Deep breathing activates your parasympathetic nervous system, slowing your heart rate and dilating blood vessels, all of which lowers blood pressure. It’s an easy, low-impact exercise you can do anywhere that can improve your overall health and help you relax when stress is high.

If you have COPD or asthma, regular breathing exercises may help you breathe more easily. These breathing exercises teach your lungs to expand, which makes it easier for you to get enough oxygen in and out of the lungs.

One type of breathing exercise is called equal breathing or Sama Vritti. This involves taking four equal breaths in and out. You can also try a longer version with eight equal length breaths in and out, or even just counting to ten in and out each time. Performing this type of breathing exercise regularly can reduce anxiety and improve focus, and it’s even used by the Navy Seals! It’s the easiest way to clear your mind and balance your body.

Helps you sleep

Shallow breathing at night can interfere with your sleep, leading to a lack of quality rest and contributing to snoring. It may also be a sign of a sleep disorder like sleep apnea.

Practicing deep breathing exercises can help you relax and sleep better. Breathing exercise stimulates your parasympathetic nervous system to calm the sympathetic nervous system, which helps you fall asleep.
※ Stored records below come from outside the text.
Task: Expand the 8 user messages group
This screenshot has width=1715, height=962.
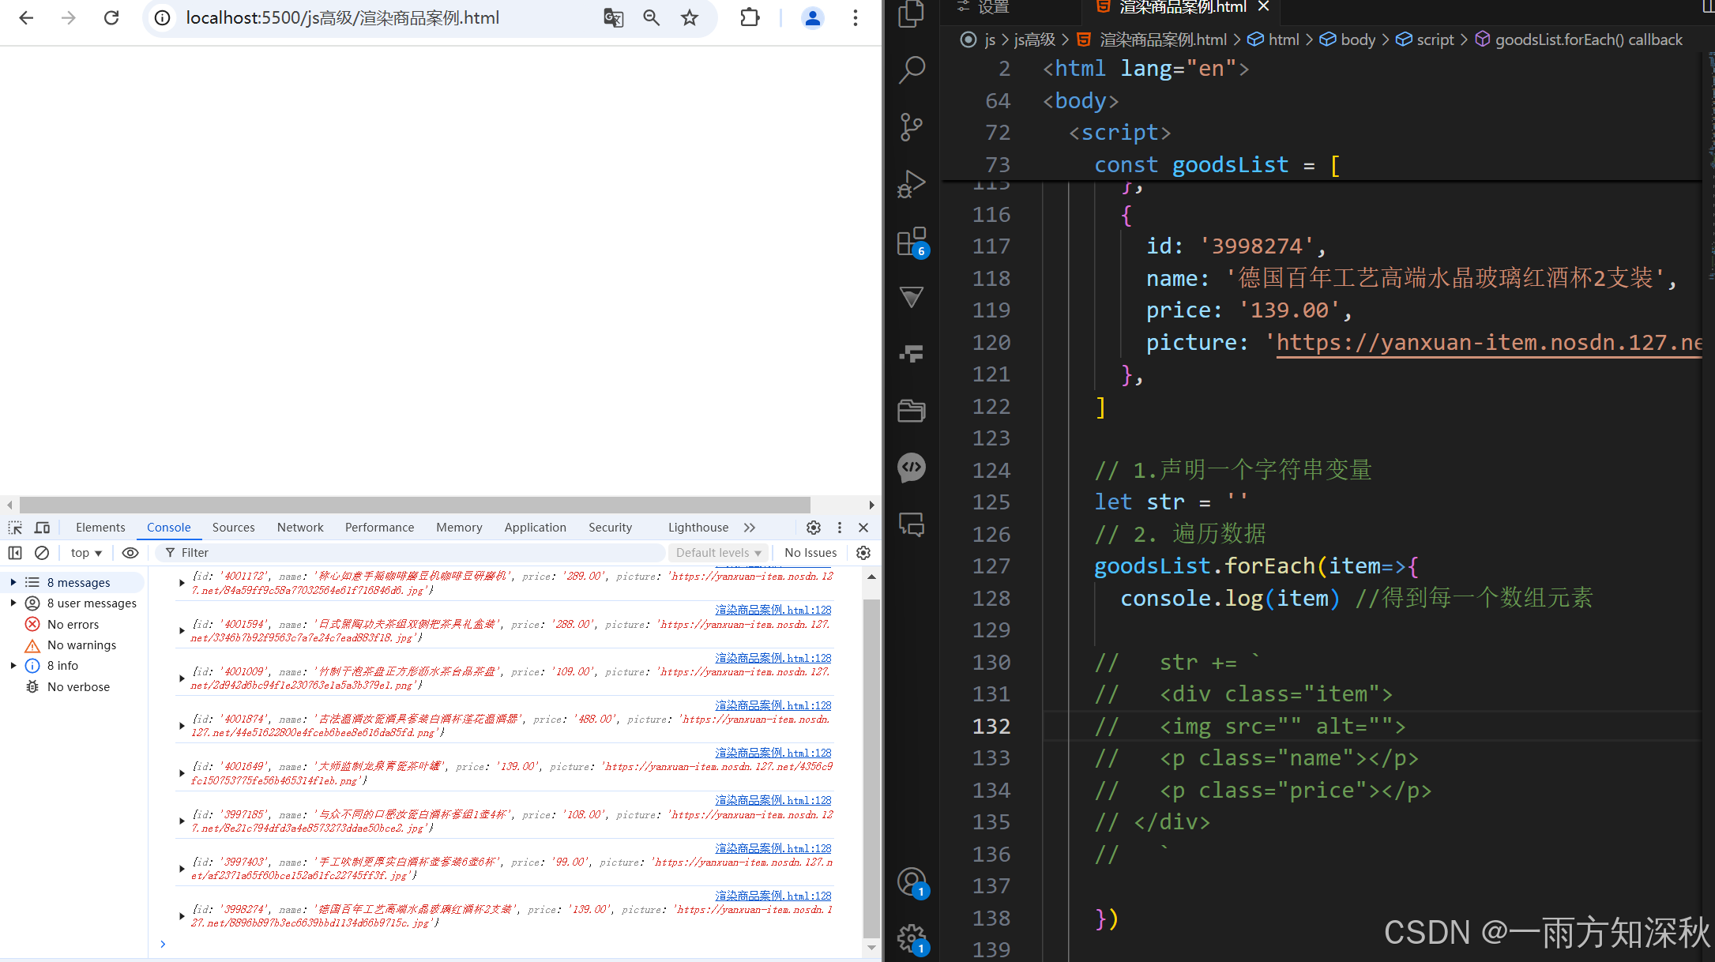Action: click(13, 603)
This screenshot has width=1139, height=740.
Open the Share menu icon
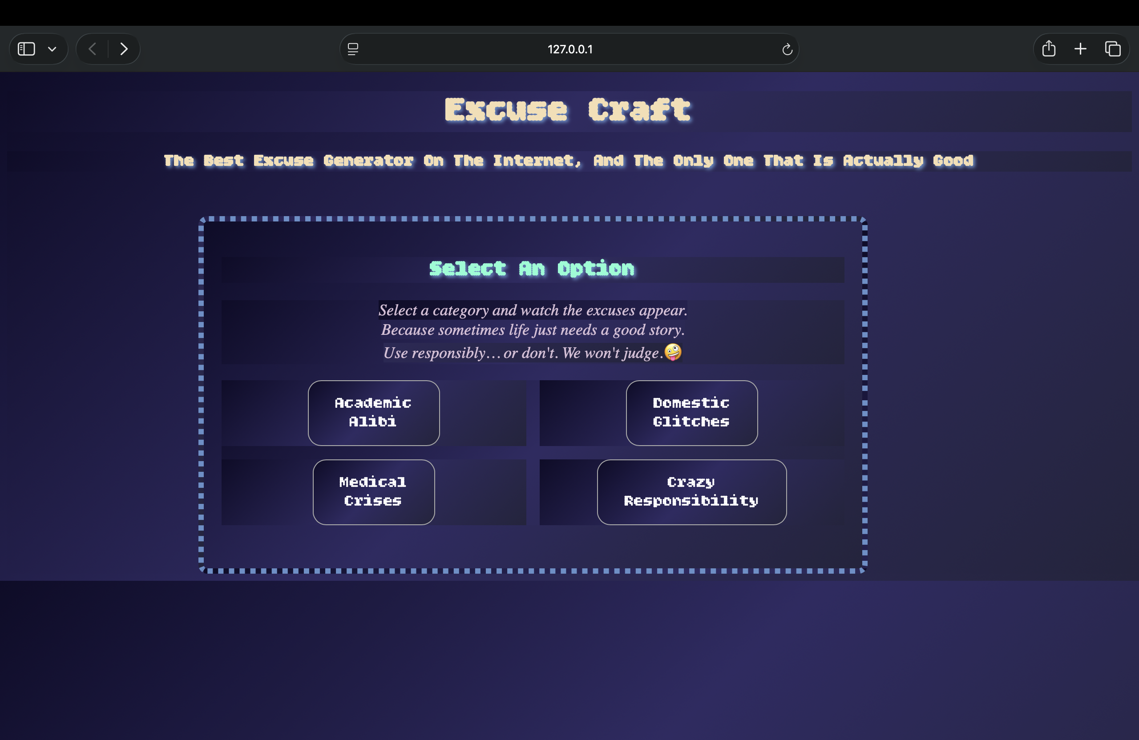coord(1049,49)
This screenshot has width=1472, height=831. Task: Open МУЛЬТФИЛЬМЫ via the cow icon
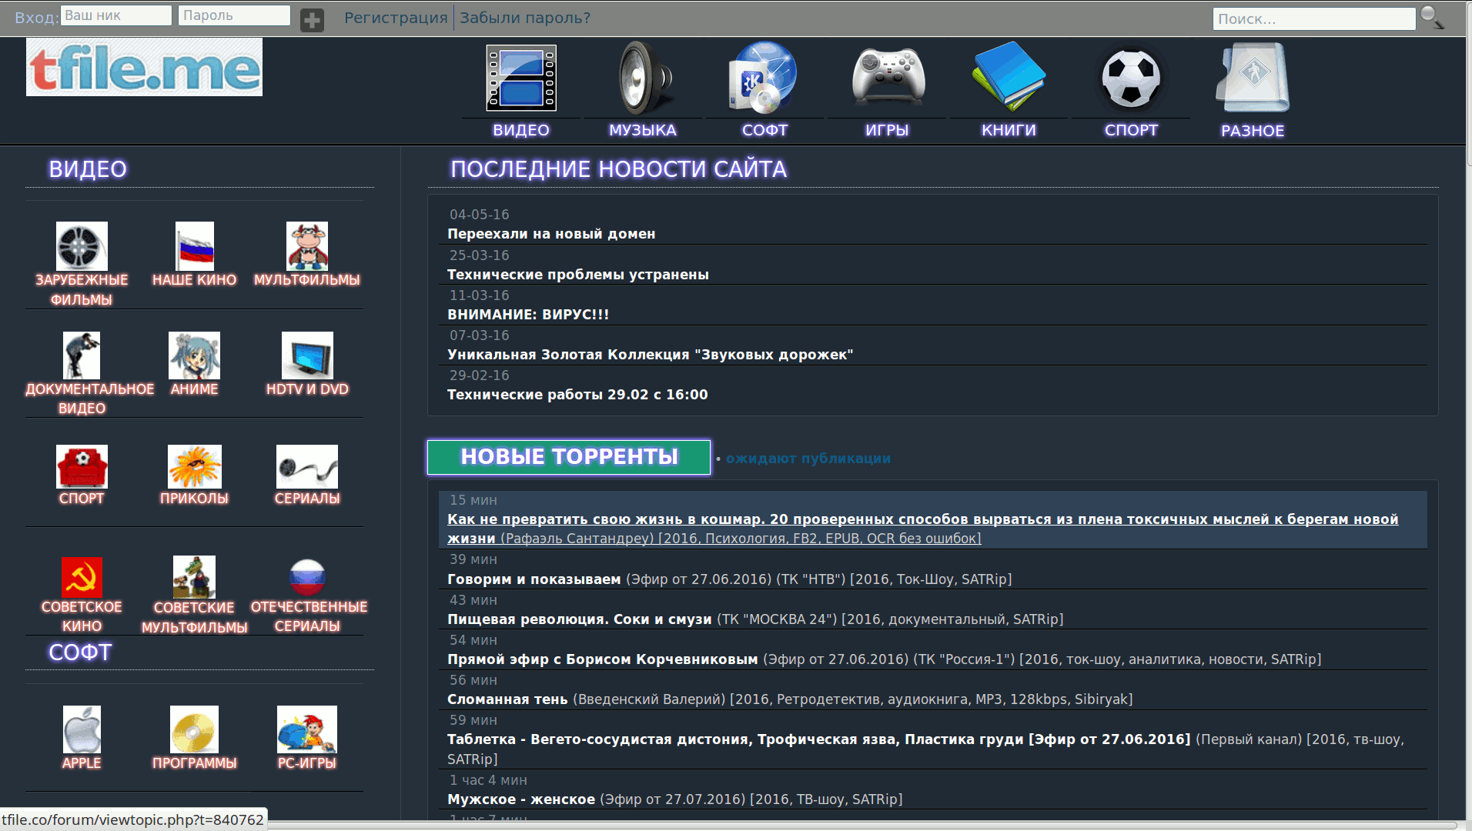tap(306, 246)

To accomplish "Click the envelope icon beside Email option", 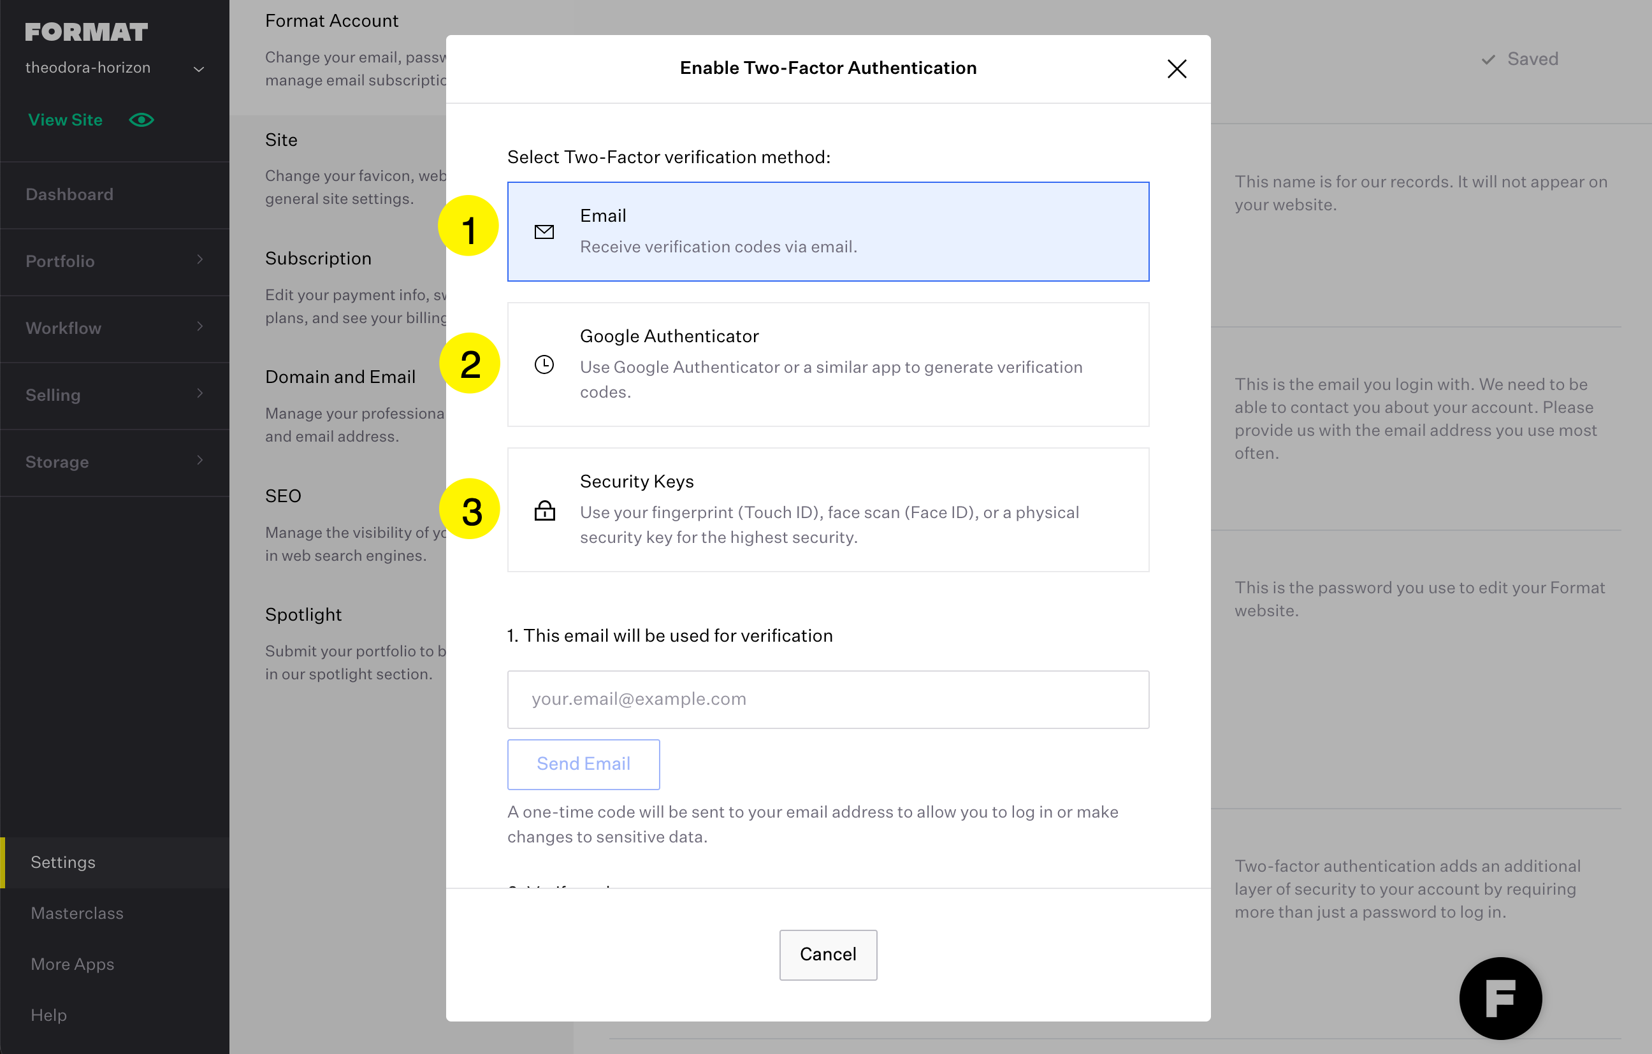I will pos(544,231).
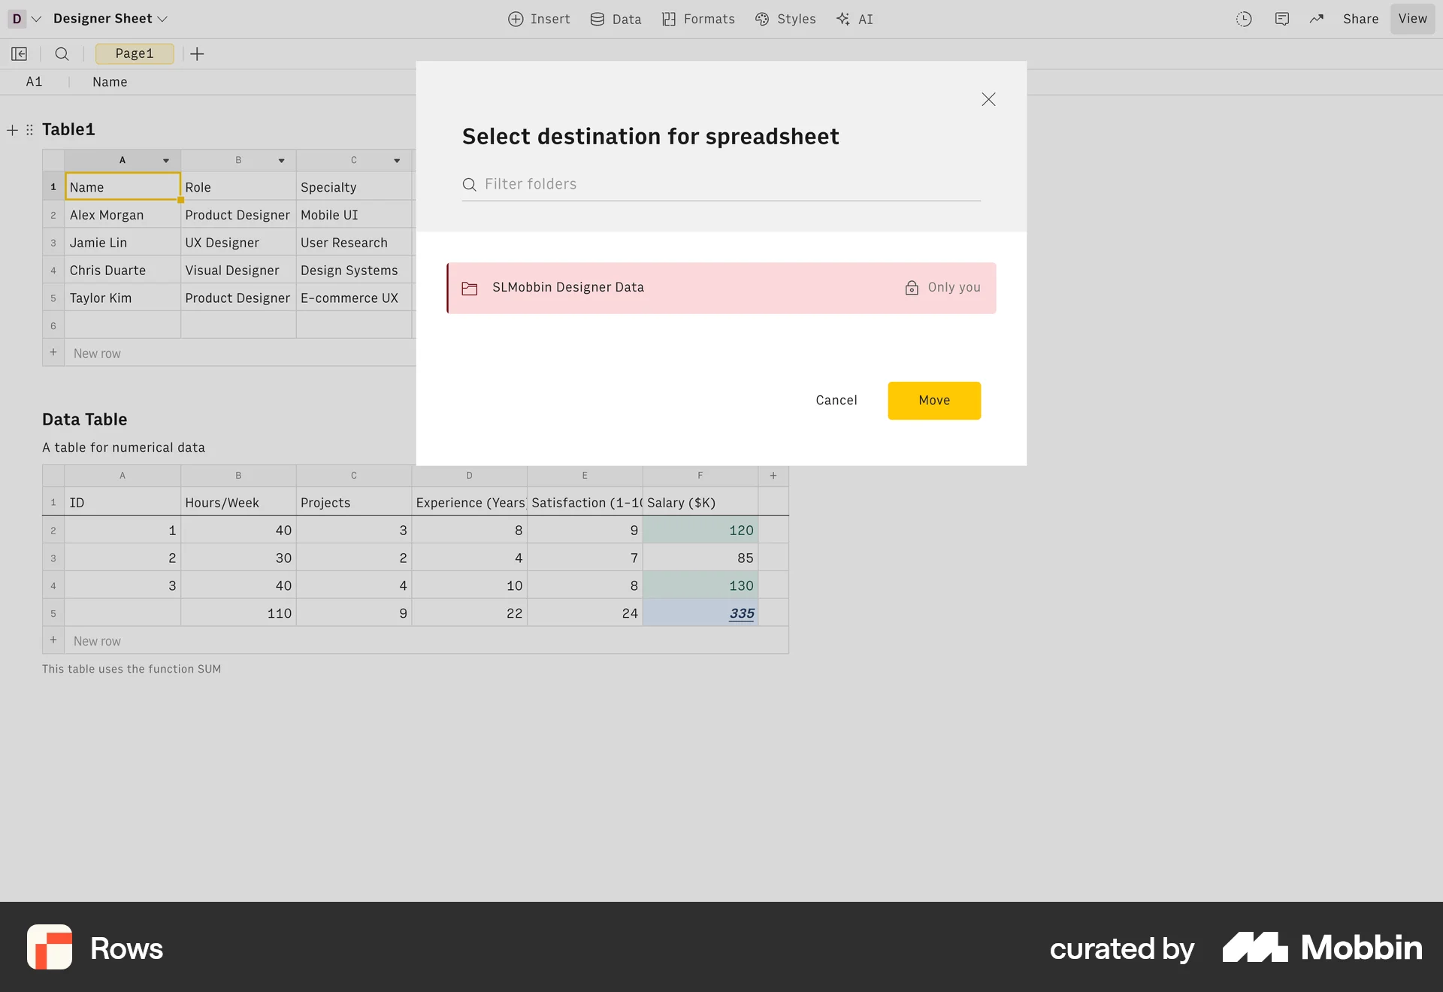
Task: Open column C filter dropdown in Table1
Action: [x=397, y=160]
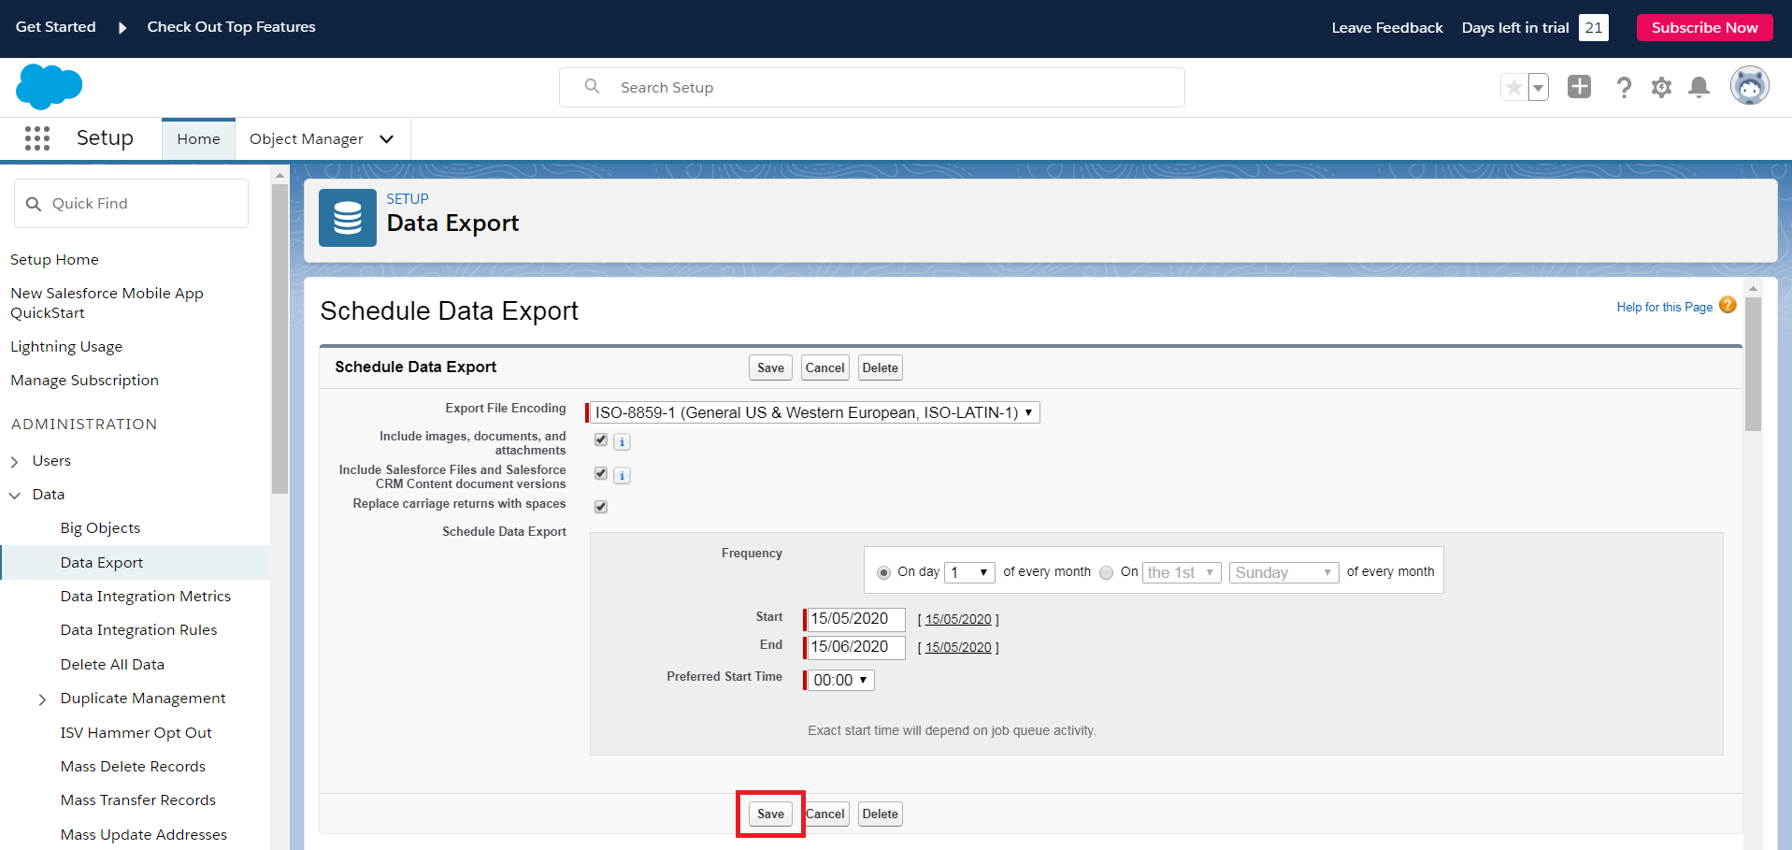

One simple breathing technique to try is 4-7-8 breathing, which involves breathing deeply into your belly and rib cage for four seconds and exhaling slowly for seven counts. This ratio has been shown to lower your systolic blood pressure and decrease your heart rate, which helps you fall asleep faster. If you’re new to the practice, you can start with a shorter count on each inhale and exhale, and then increase gradually as your comfort level increases. This breathing pattern can be done lying down or sitting up, but you should always breathe through your nose.